Does this view of behaviour actually accord with our everyday experience? Most shrinks or social workers would surely confirm that it is often the very parents who protest their adoration for their children to all and sundry who are, when things get tough, likely to be the least reliable. The most openly uxorious husband is almost always the one who is having a little Kimberly on the side. When a wife takes to declaiming in public the virtues of her other half, he should start taking a closer look at her diary.

Of course, there is nothing new in men playing the vulnerability card: over the past decade, blubbing has paid handsome dividends when it comes to establishing a man's credentials as a fully functioning emotional being. Until now, though, all but the most hard-bitten celebrities have resisted gurgling over their children for the benefit of their image.

It is no coincidence that, while they are different in every other way, both Crowe and Blunkett have established reputations as being the very opposite of what Arnold Schwarzenegger called "girlie men": they have been rough, tough types not averse to a bit of strong-arm tactics to get their way. Now, by the simple, shrewd expedient of deploying emotional exhibitionism, each of them has been rehabilitated in the public eye as that all-important thing, the sensitive guy.
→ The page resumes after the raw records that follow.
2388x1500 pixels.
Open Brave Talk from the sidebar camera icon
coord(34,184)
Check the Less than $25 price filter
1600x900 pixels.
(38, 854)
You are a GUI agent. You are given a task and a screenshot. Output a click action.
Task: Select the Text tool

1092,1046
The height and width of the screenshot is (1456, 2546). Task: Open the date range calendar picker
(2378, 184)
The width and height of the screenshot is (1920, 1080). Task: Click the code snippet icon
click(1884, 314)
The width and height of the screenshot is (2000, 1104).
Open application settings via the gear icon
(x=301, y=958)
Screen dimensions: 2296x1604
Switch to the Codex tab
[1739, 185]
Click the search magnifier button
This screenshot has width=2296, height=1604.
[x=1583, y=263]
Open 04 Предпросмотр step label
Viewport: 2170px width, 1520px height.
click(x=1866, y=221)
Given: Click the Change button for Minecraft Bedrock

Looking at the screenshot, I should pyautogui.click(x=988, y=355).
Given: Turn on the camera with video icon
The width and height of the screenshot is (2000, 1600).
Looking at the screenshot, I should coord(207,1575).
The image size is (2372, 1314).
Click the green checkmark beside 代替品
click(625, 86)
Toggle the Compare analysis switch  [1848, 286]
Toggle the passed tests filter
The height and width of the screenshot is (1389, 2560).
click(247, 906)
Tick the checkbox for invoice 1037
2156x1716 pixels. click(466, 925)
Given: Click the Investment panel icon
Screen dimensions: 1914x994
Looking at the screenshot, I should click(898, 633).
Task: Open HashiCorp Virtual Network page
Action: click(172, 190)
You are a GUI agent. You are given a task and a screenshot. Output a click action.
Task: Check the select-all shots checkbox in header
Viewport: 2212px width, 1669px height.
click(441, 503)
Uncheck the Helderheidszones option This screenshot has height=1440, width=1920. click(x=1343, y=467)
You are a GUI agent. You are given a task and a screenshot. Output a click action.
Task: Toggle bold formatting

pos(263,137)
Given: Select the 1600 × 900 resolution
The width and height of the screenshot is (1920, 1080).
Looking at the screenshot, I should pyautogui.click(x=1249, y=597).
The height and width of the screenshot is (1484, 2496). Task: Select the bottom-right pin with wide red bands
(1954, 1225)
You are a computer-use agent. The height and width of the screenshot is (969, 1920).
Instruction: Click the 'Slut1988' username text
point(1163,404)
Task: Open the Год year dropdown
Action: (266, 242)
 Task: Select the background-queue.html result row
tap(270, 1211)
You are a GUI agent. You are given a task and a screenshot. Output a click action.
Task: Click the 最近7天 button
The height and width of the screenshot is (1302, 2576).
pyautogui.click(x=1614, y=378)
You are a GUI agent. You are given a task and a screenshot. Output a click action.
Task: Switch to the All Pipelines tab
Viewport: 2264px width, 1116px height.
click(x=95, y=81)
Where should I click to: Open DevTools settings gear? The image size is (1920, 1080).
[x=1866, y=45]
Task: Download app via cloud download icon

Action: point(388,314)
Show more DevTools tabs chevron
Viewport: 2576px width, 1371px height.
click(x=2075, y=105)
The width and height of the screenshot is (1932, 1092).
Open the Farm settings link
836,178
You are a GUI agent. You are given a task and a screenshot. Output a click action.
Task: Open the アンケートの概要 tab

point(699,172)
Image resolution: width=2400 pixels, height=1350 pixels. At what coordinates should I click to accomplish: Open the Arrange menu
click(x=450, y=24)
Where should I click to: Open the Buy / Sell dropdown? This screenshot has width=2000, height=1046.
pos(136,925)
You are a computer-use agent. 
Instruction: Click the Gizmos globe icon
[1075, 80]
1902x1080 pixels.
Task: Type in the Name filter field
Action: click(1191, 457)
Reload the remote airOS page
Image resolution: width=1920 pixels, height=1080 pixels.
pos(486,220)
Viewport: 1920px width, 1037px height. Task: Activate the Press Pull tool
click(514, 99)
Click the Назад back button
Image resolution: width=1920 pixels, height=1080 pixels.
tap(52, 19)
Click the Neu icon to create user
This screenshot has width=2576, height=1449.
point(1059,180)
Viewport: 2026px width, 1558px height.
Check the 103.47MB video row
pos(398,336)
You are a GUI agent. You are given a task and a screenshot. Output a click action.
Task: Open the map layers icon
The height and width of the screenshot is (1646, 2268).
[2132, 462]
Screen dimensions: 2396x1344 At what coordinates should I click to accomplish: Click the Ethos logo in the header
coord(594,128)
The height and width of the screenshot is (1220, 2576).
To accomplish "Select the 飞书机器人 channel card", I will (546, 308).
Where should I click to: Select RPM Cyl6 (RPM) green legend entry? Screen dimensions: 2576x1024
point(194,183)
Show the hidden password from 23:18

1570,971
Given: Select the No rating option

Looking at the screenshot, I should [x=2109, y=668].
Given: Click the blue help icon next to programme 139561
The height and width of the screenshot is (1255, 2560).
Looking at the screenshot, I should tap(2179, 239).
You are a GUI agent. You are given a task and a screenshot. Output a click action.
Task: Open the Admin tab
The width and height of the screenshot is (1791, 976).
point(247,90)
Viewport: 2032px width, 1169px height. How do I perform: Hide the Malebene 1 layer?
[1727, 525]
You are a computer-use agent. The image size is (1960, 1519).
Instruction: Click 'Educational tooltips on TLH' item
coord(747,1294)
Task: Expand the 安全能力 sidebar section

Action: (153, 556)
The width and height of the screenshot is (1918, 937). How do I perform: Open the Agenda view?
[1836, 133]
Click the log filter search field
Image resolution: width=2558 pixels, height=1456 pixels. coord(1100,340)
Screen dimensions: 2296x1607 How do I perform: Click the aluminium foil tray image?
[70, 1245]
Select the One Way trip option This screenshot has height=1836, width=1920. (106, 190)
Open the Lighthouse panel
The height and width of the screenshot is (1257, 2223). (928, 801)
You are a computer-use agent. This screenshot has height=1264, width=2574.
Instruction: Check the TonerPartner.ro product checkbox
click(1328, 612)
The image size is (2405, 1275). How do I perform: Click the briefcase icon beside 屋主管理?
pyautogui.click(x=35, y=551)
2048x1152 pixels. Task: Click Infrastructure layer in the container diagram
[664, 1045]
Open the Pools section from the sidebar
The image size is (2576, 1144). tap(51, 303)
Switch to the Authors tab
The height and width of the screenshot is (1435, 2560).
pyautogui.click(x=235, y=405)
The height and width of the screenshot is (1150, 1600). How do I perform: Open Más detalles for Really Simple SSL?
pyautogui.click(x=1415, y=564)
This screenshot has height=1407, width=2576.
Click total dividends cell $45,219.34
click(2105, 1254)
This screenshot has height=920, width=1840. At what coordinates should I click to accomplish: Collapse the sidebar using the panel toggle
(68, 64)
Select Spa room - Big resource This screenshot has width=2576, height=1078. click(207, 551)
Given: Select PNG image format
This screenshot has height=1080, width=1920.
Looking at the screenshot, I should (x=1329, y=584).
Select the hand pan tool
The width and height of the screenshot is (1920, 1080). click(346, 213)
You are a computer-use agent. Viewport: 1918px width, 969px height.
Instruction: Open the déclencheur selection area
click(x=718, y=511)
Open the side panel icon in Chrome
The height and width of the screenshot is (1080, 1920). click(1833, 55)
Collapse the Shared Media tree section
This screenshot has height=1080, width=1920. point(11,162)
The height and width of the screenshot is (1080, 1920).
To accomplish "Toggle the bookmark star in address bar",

So when Crowe writes to Charlie Boonker that "I'm going to wake you up in a minute and give you your first bottle," his words are really addressed to the world at large and concern the gentle, loving father he has become.

Blunkett went considerably further - in fact, such was the level of egotism in the remarks he made when leaving office that, at a saner time in history, he might have been thought to be genuinely unbalanced. The boasts about his honesty, about the support he has had from ordinary folk, about being in public life to help people, about his reputation for honesty, were the sort of embarrassing guff to which politicians resort when they are in a tight corner.

His declaration of love for his son was at a different level of shamelessness: the little lad, holding his little one in his arms, his pride that one day the boy "will want to know ... that his father actually cared enough about him to sacrifice his career." Few more nauseatingly self-serving (and inaccurate) remarks can have been made by a public figure.

None of which is to say that the love of these men for their children is not genuine. But it is a useful rule that the louder people pronounce their feelings, the more suspicious the rest of us should be. Sometimes, behind emotional declarations that are expressed too openly, there lurks another love of a rather more self- interested kind.